Fünf sind noch im Rennen
Fünf Städte, namentlich Bologna, Mailand, Pesaro, Rimini und Turin können sich noch berechtigte Hoffnungen machen, das Event in die eigene Stadt zu holen. Noch heißt es warten, die Weichen für die kommende Saison werden aber zeitnah gestellt. Dabei stehen im Anschluss, wie auch schon in Rotterdam vor allem Aspekte wie ein greifendes Sicherheits- und Hygienekonzept im Raum. Im kommenden Jahr müssen sich die Organisatoren mit neuen Voraussetzungen beschäftigen, etwa wer 2022 im Publikum der Liveshows sitzen kann bzw. darf. Während hierzulande über 2G und 3G entschieden wird, könnte es beim Eurovision Song Contest 2022 zu ähnlichen Überlegungen kommen. 

Mit diesen Fragen wird sich die gastgebende Stadt beschäftigen müssen, ebenso wie mit den üblichen Song Contest-Traditionen, etwa dem kulturellen Rahmenprogramm und den Shows selbst. In drei Wochen, am 15. September soll zudem die Deadline für interessierte Rundfunkanstalten enden. Die Nationen, die am Eurovision Song Contest 2022 teilnehmen möchten, müssen sich bis dahin auf die provisorische Teilnehmerliste der EBU eintragen lassen. Wie in jedem Jahr stehen hier noch diverse Rückmeldungen aus, nicht nur von Spätzündern wie Moldawien oder Armenien, das aller Voraussicht nach ein Comeback einläuten wird, sondern auch von Nationen wie z.B. dem Vereinigten Königreich, Irland oder Russland. 

Das Funkeln Monacos
wird wohl auch 2022 fehlen
Auch bleibt es interessant ob die Gespräche mit der TRT-Spitze erfolgreich waren oder Ungarns nationaler Rundfunk doch noch über seinen Schatten springen wird. Was hingegen feststeht ist, dass der Eurovision Song Contest wieder einmal auf die meisten Zwergstaaten verzichten muss. Während San Marino bereits an seinem wochenlangen Festival arbeitet, mit dessen Hilfe ein Kandidat für Italien 2022 ermittelt wird, stehen das Fürstentum Liechtenstein mangels EBU-Mitgliedschaft und Luxemburg aufgrund des Desinteresses von RTL auf der Liste der abgesagten Nationen. Auch Monaco dürfte sich in wenigen Tagen dazu gesellen... Genauso sicher dürfte das "Nein" aus Sarajevo sein, BHRT kämpft immer noch ums finanzielle Überleben.
====
AUFGABE
Führen Sie den Text über die Vorbereitungen zum Eurovision Song Contest 2022 im Anschluss an seinen letzten Satz weiter.

MATERIAL
====
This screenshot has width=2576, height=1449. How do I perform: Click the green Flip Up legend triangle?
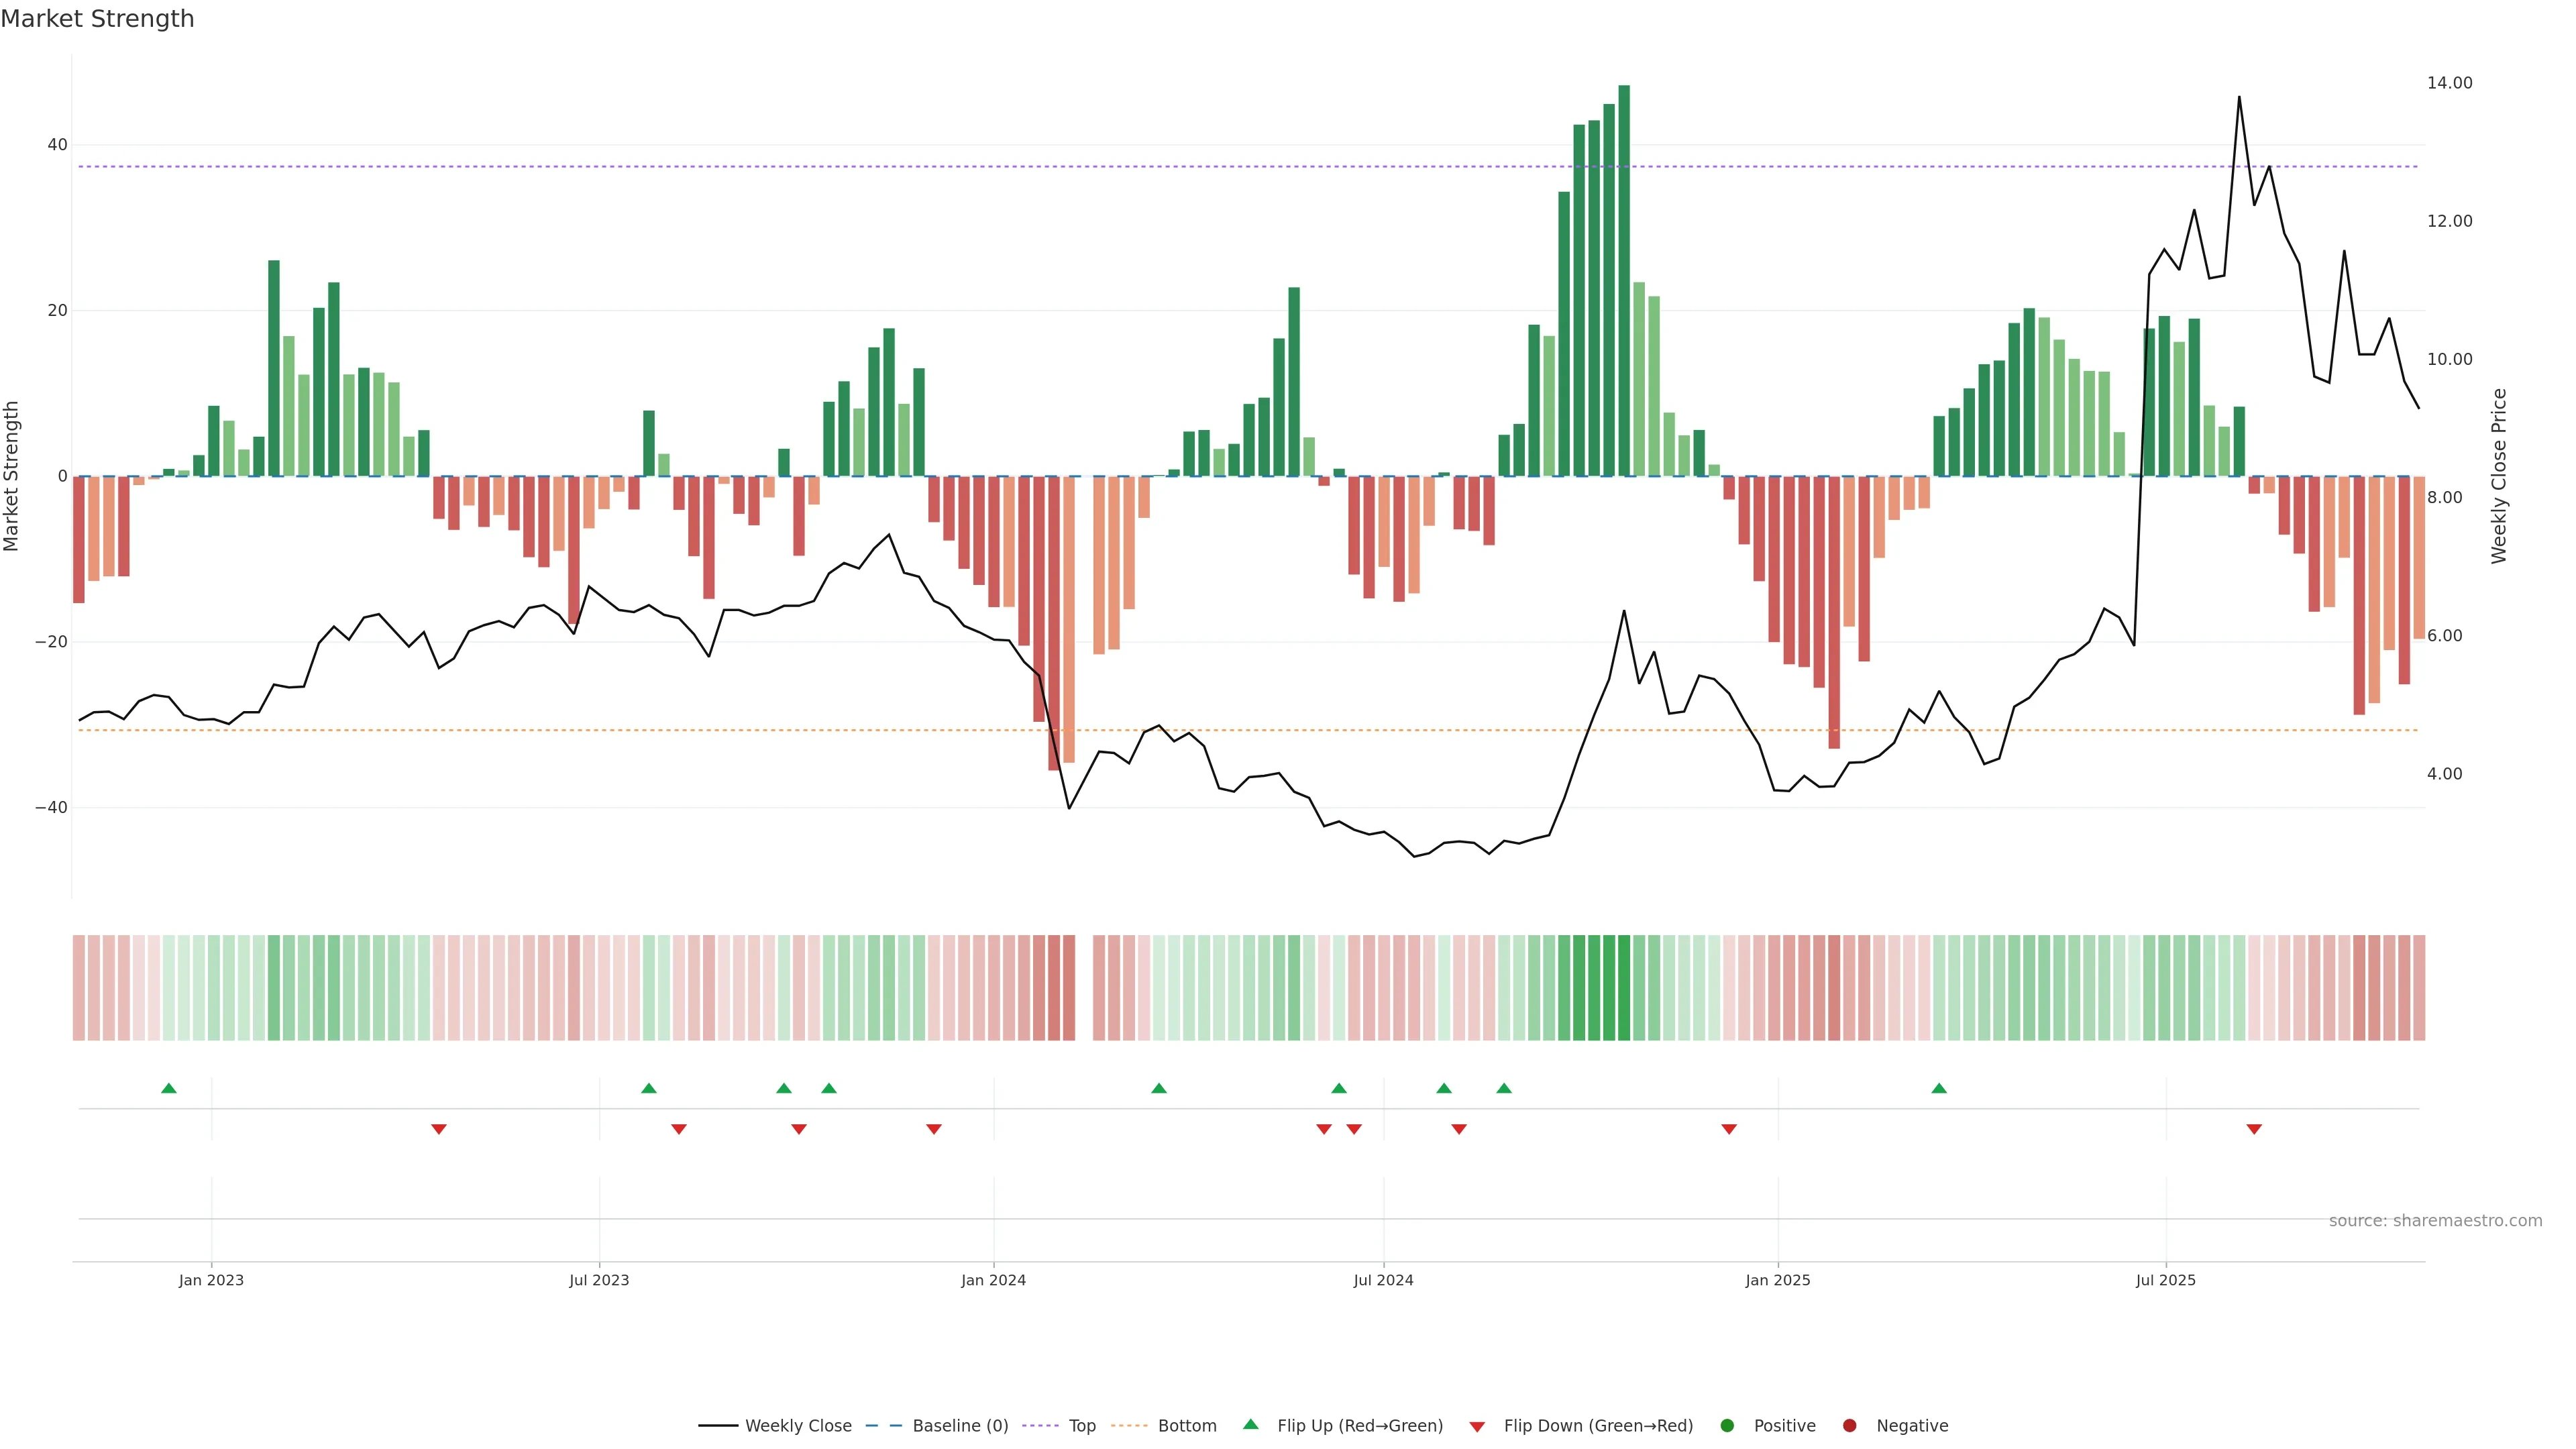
====
SCHRIFTLICHE ANTWORT
Ebenfalls ausgeschlossen ist die Teilnahme von Weißrussland, nachdem die EBU den Sender BTRC aus der Union geschmissen hat. Im Land von Lukaschenko kursiert nach inoffiziellen Angaben übrigens eine Aufzählung von prominenten Gesichtern, Journalisten und Künstlern des Landes, die laut Wiwibloggs auf einer "List of banned artists" stehen, nachdem sie sich für die Opposition engagiert und ihre freie Meinung gegenüber den diktatorischen Strukturen im Land geäußert haben. Am 5. August wurde diese Liste erstmals über soziale Kanäle publiziert, darauf findet man eine Vielzahl von Künstlern und Gruppen, die auch mit dem Eurovision Song Contest in Zusammenhang gebracht werden können.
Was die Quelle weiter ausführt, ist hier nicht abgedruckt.